Enter the neon-lit ‘80s as new surf breaks were ‘discovered’ so ‘hot’ beach cultures followed: Biarritz, Byron Bay, Kuta Beach, Bondi Beach and Fistral Beach. By the ‘90s and ‘00s surf travel’s notorious independence now acted as a model for those who wanted ‘off the beaten track’ holiday experiences, and surfers were pioneers in Sri Lanka, Mauritius, Fiji, Madeira, Morocco, Liberia, the Philippines, the Maldives and Hainan Island, China. As local surf cultures finally flower in these places there is exciting potential for a new wave of soul surfing. While 11 times world champion Kelly Slater claims, “surfing is my religion, if I have one…and the barrel is really the ultimate ride for any surfer. It’s the eye of the storm. Some guys say it’s like being in the womb…” what will a new generation of Indian, Chinese and North African surfers think? They have plenty of cultural threads to explore. In Hinduism several Sanskrit words are used to denote ‘soul’ such jiva (individual soul), atman (intrinsic divine essence), and purusha (spirit). The Bhagavad Gita, one of the most significant Hindu scriptures, refers to purusha as having three characteristics – sat (truth or existence), chit (consciousness or knowledge) and ananda (bliss).
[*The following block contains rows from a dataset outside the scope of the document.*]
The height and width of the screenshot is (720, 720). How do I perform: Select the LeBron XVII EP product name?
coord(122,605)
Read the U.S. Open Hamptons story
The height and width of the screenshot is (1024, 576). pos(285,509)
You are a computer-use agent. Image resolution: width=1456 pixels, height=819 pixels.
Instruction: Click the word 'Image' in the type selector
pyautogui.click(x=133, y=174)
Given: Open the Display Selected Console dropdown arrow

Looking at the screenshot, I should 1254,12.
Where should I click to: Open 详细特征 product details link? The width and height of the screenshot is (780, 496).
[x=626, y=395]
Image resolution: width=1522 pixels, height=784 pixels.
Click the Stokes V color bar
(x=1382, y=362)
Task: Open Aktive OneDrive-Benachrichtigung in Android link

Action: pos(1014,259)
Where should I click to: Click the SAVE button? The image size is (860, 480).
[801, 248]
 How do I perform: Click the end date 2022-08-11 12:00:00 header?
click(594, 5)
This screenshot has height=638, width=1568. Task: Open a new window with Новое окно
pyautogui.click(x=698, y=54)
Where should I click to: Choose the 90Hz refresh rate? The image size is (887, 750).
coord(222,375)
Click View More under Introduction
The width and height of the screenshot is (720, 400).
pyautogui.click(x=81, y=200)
Chinese tradition suggests that every individual has two types of soul called hun and po. Egyptian mythology explains that an individual is made up of various elements, some physical and some spiritual, the ren (name), the bâ (personality), the ka (vital spark), the sheut (shadow) and the jb (heart). A new generation of Egyptian surfers might claim that vital spark, shadow and heart form the soul of surfing.